WHAT IS EXPECTED >> Copy out, word for word, the stretch of the material below that runs from the line containing "total length label?" through the line containing "click(x=181, y=165)", with both of those lines included. Leave any pictures out of your answer.

RECORD EXTRACTS >>
— begin —
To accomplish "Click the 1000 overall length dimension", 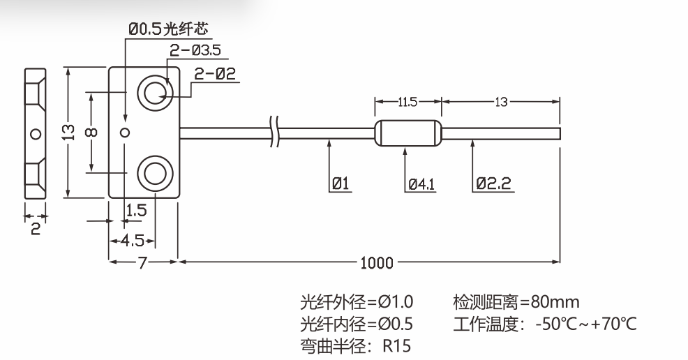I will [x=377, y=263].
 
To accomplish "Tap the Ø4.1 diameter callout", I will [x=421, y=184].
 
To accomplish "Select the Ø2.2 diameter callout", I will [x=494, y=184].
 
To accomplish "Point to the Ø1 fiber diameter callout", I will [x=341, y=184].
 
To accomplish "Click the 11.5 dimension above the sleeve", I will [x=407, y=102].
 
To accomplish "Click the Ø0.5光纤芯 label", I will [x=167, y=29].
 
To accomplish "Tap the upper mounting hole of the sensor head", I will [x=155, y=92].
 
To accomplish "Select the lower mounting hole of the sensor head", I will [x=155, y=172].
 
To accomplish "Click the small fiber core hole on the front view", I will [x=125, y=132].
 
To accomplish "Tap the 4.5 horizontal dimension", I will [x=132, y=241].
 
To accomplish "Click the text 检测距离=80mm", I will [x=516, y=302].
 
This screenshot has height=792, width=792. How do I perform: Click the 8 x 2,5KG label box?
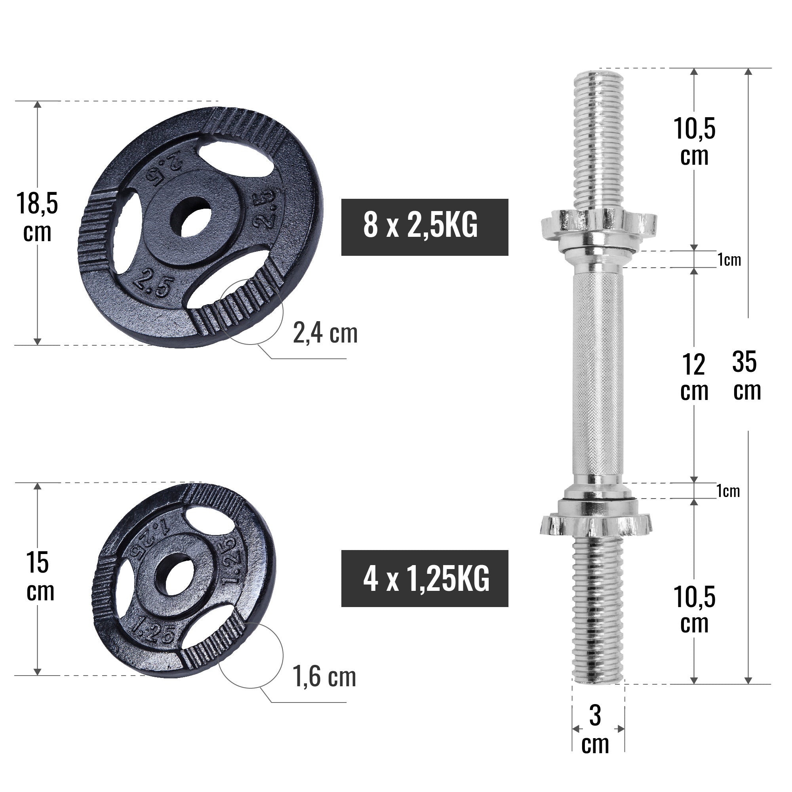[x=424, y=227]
— end —
— begin —
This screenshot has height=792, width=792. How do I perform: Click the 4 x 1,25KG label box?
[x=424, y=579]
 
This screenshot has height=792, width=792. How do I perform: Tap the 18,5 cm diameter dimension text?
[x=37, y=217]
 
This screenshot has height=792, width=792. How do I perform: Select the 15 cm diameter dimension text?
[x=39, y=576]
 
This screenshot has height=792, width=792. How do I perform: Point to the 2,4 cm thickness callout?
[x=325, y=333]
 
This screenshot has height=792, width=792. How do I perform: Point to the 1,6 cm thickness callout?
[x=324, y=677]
— end —
— begin —
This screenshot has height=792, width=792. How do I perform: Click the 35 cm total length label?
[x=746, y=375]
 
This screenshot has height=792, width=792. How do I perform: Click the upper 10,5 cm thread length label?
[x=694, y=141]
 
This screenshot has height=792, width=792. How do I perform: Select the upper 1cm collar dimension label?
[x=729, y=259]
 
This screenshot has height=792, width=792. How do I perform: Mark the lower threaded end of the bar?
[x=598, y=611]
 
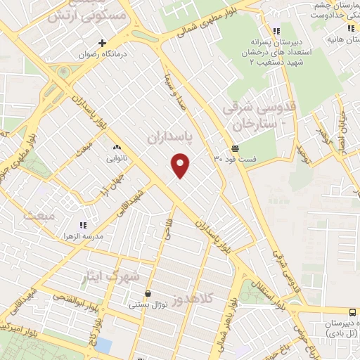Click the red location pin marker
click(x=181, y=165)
— end —
EXERCISE SOLUTION >>
This screenshot has height=792, width=792. How do I perform: Click the 35 cm total length label?
[x=746, y=375]
 
This screenshot has height=792, width=792. How do I perform: Click the upper 10,5 cm thread length label?
[x=694, y=141]
 
This screenshot has height=792, width=792. How do I perform: Select the upper 1cm collar dimension label?
[x=729, y=259]
 
This screenshot has height=792, width=792. How do I perform: Mark the lower threaded end of the bar?
[x=598, y=611]
 
Click the red location pin marker
click(x=181, y=165)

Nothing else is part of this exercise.